I will not get into the details of **Gaussian** and **Eisenstein** integers here, except to say that they are sets of **complex numbers** occupying square and triangular lattices respectively. (You can click on the links provided and follow the search to any level of detail you wish).

They can be seen as two-dimensional versions of the one-dimensional number line of integers that we are all so familiar with.
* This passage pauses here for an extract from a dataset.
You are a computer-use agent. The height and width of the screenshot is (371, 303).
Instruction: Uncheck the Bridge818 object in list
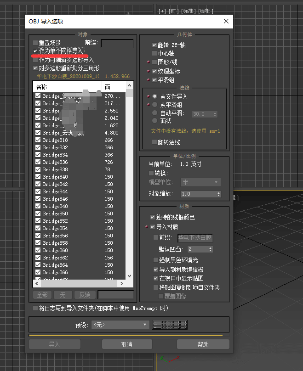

Like their familiar one-dimensional counterpart, the Gaussian and Eisenstein integers form an **integral domain**: the rules of addition and multiplication apply, and these operations always result in a new number which is within the domain. Gaussian and Eisenstein integers have their own unique prime number and composite number *personalities* – which make for a fascinating study – including how they relate to families of plane-filling curves.

The **Koch Curve** and it’s Squarish cousin occupy triangular and square grids, respectively. And each has a “spine” that traverses exactly three units.
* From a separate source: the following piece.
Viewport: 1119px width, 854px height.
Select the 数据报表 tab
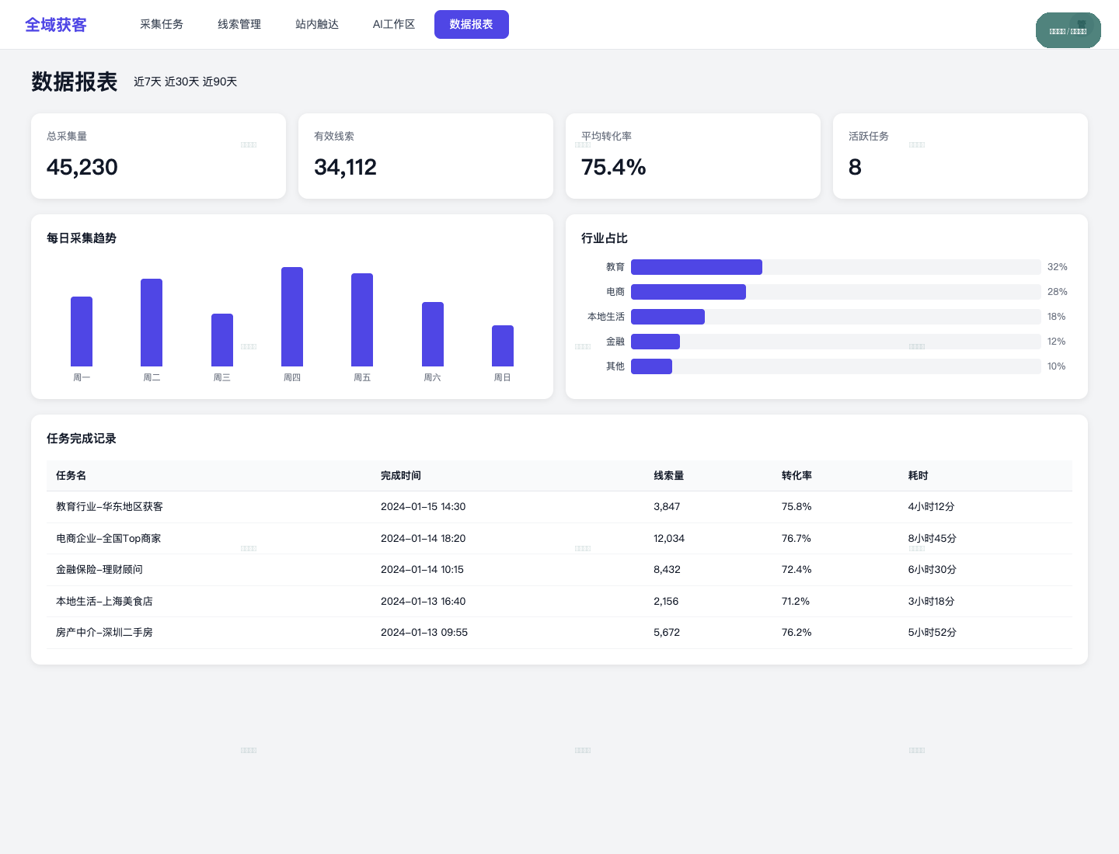[x=472, y=24]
In these two lattices, all distances of grid points from the origin (0+0i) are square roots of integers (** Euclidian norm**).

Squaring the Euclidian norm gives us the ** field norm** , the integer that we use to denote the fractal family. It is either prime or composite.

Here are some examples of plane-filling curves that occupy the square lattice:

Example 1 (also discovered by **Carbajo**)

Example 2 (Mandelbrot’s “Quartet”)

Example 3: (**a Root 13 self-avoiding curve**)

And here are some examples of plane-filling curves that occur in the triangular lattice:

Example 4: (**a curve I discovered**)

Example 5: (**a member of the Root 7 family**)

Example 6: (**a member of the triangle Root 9 family**)

Check out the generators of these curves (shown at the left of each diagram). You may have noticed that some of them consist of line segments of ** differing lengths**. These represent members of

*composite*fractal families: their spines traverse a distance that is equal to the square root of a composite number in the domain. (Examples 1, 4, and 6 are composite).

The members of “prime” families (examples 2, 3, and 5 above) can only have segments of length 1. Consequently, as they are iterated to create higher-level **teragons**, with more fractal detail, the texture becomes more even and smooth. The composite curves – on the other hand – have varying density within their flesh, which increases in variety as they are iterated.

This is awesome: it’s another way to show the recursive complexity of composite numbers. And if you ask me (and **Greg Chaitin**), the composite numbers are way more interesting than the primes!

Here’s a plane-filling curve of the root-8 family. Since 8 = 2^3, this family contains interesting variants of the famous **dragon curve**, which is a member of the root 2 family. This example has the corners rounded for aesthetics. It shows some of the variation in scale within its flesh.